Hartung-Spenner said UMKC wanted the signs to resemble the ones seen in Australia. Where kangaroos crossing are a real thing.

"It's all designed to make you look twice and think, 'that's a traffic sign? Oh, there's a Roo on it. It must be something else."'

But that, according to city public works officials, is the problem.

"They look like some of them are on public right of way," Maggie Green said, a spokesperson Kansas City's Department of Public Works.

Green said the shape, color and placement of those signs may make them in violation of city ordinance.

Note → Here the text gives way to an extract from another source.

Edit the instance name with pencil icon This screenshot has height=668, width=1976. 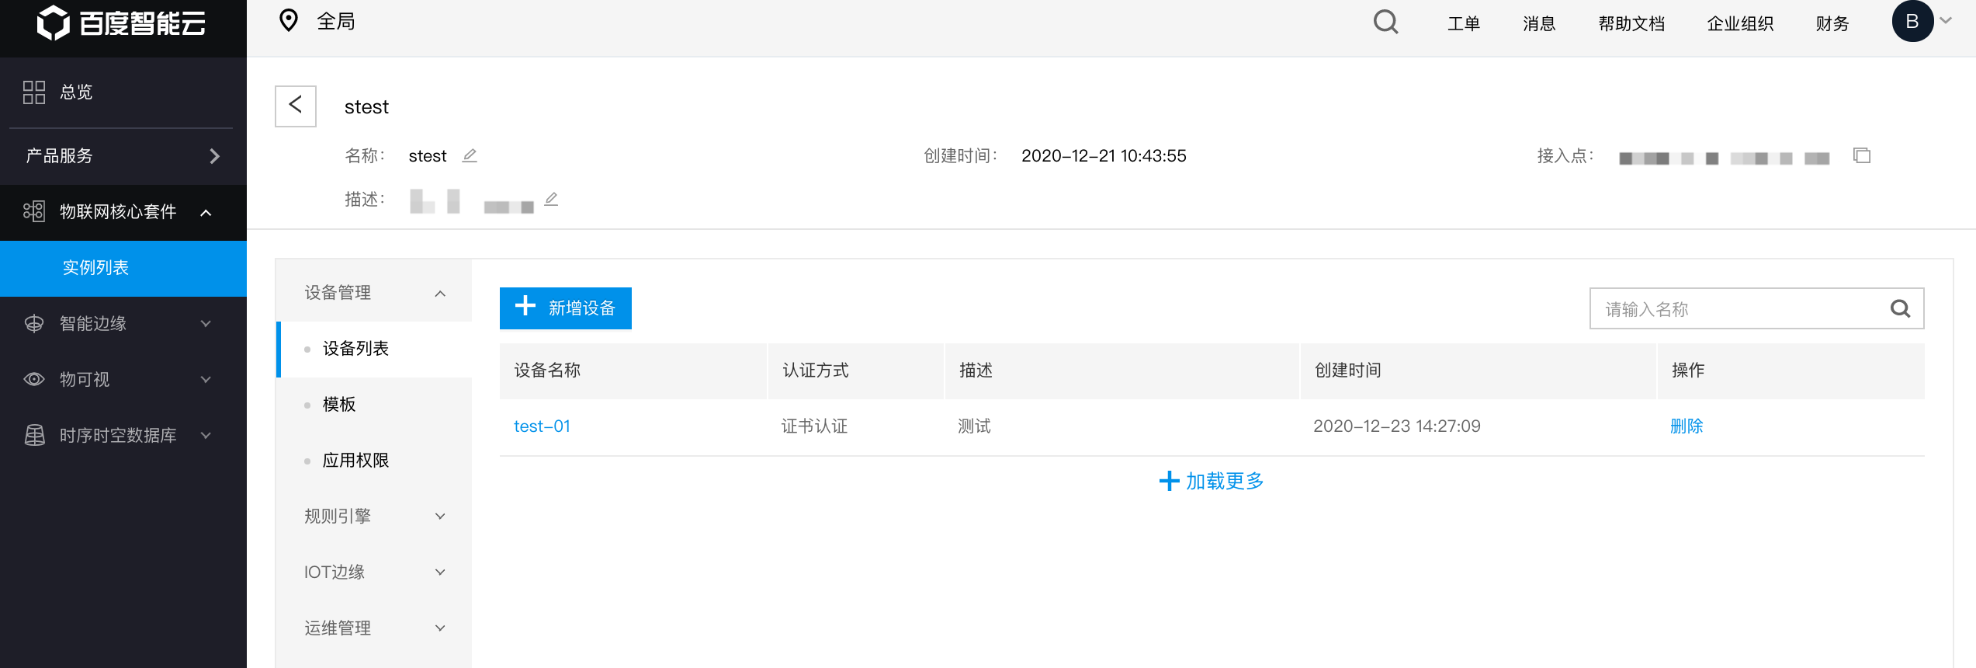click(470, 155)
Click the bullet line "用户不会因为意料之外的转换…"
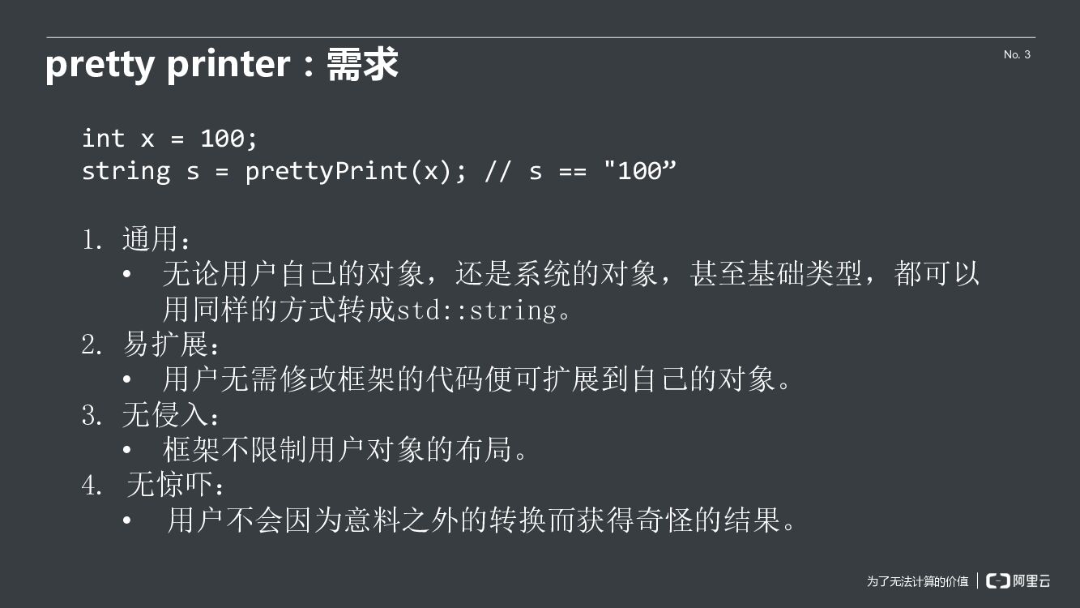Image resolution: width=1080 pixels, height=608 pixels. (481, 520)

"Our concern is safely and traffic flow right now," Green said. "If there's anything that's confusing to drivers and the fact that they're yellow, which is the color of a lot of other standard signs, that could potentially pose a confusion to drivers. We want to ensure driver safety."

UMKC officials sent a late afternoon email to FOX4 saying the school has stressed to its contractors they need to obey all laws and ordinance and that they'll work with the city to make things right.

The city also said the Roo signs are fine to be posted around the UMKC campus.

A spokesperson for MoDOT told FOX4 the signs wouldn't be permitted on highways either.

Green said signs that are taken down are typically kept by the city for 10 days before they're trashed. Green didn't know if any Roo crossing signs had been removed.